For the sake of pennies and 15 minutes, he would mess up your whole day, every day. Why?

  1. He doesn't like you
  2. He doesn't care about you
  3. He wants to punish you for not working
  4. He thinks his tiny wants are more important than you and your children's needs
  5. He is a ginormous cock

Could be one, some or all of these.

Igggi · 01/05/2014 23:02

A 6 month old should not be in a car seat for long periods of time on a daily basis. He either doesn't know this, or doesn't care about the baby's well-being (or rates it as second to his at any rate).
I say this as often it us easier to stand up for someone you love, rather than standing up for yourself - OP you need to make the change for your dcs sake, don't feel you're doing it for any selfish or lazy reasons!

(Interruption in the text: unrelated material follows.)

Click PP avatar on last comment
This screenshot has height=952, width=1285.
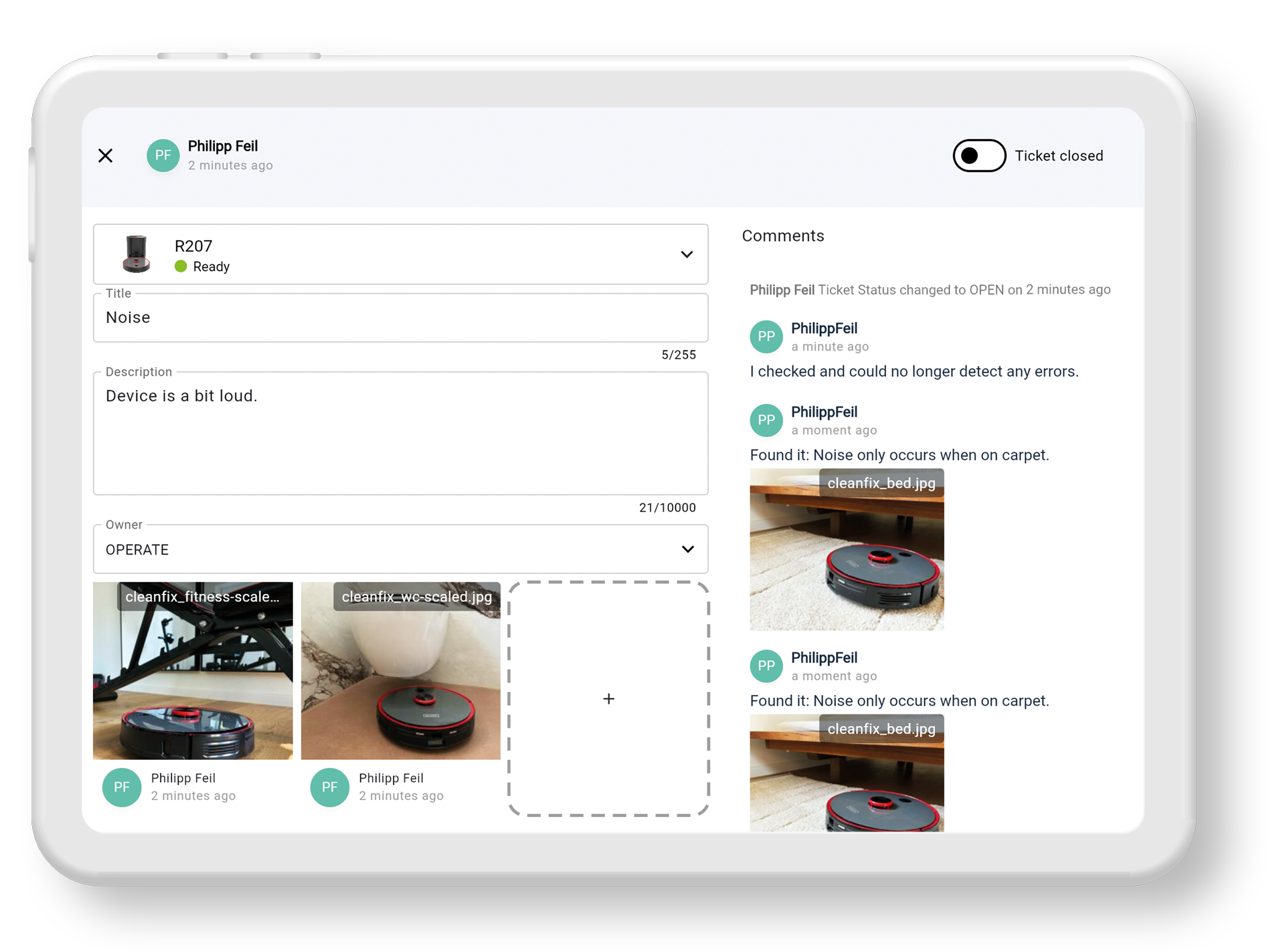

It's an odd one because he must realise the cards are with you - is he going to physically put you in the car to drive him? Or what can he do if you continue to do mornings for a bit, but don't show up at the end of the day?

Igggi · 01/05/2014 23:03

I love that he thinks he could run a business from home while minding the children - maybe you should let him try!

ghostmous3 · 01/05/2014 23:21

Im also willing to bet that he faked that asthma attack on the way home from work just so he wouldnt have to bike again...very controlling behaviour

LayMeDown · 01/05/2014 23:52

Love get this moved to Relationships. You need strength to get out of this 'marriage'. They'll help you over there.